(Stored items from a collection)
..............................
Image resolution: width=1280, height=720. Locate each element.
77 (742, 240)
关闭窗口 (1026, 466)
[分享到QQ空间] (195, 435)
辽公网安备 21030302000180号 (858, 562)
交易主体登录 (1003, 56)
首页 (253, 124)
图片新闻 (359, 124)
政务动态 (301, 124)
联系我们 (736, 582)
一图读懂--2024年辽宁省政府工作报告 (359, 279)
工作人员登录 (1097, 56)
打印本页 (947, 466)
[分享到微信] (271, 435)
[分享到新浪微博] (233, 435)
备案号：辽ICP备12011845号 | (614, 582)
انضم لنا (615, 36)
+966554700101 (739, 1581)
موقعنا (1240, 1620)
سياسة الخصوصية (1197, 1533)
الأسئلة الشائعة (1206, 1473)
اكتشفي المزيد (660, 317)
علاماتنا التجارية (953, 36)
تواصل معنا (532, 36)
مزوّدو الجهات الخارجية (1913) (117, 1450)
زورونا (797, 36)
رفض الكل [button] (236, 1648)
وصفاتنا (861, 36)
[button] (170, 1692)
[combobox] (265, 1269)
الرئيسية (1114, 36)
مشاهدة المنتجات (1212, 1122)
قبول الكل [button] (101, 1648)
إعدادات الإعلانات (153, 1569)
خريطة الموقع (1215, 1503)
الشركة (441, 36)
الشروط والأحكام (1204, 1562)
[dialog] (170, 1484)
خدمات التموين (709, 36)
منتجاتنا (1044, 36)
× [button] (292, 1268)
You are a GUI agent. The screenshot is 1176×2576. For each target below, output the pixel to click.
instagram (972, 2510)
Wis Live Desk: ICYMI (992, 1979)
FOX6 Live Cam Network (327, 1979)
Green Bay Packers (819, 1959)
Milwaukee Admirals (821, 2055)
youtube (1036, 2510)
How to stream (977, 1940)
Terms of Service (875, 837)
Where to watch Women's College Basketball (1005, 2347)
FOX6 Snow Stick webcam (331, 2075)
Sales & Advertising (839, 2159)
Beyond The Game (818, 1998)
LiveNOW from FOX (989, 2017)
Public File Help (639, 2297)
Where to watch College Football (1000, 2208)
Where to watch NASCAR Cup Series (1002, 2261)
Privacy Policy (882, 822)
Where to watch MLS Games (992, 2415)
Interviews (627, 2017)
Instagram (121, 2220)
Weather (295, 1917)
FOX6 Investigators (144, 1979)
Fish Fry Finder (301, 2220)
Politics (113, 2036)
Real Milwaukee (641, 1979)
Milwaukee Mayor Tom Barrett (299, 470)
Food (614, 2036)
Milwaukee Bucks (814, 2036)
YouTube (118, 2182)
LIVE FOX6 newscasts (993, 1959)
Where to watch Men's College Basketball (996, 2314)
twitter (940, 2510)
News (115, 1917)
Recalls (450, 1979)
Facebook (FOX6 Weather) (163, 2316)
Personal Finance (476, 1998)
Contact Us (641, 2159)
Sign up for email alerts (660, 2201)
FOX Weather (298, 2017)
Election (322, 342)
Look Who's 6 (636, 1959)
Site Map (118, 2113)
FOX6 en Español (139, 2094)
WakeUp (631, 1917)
..............................
Copy out every line from the data above in which the word "Weather" occurs.

_YOUR RESPONSE_:
Weather (295, 1917)
Facebook (FOX6 Weather) (163, 2316)
FOX Weather (298, 2017)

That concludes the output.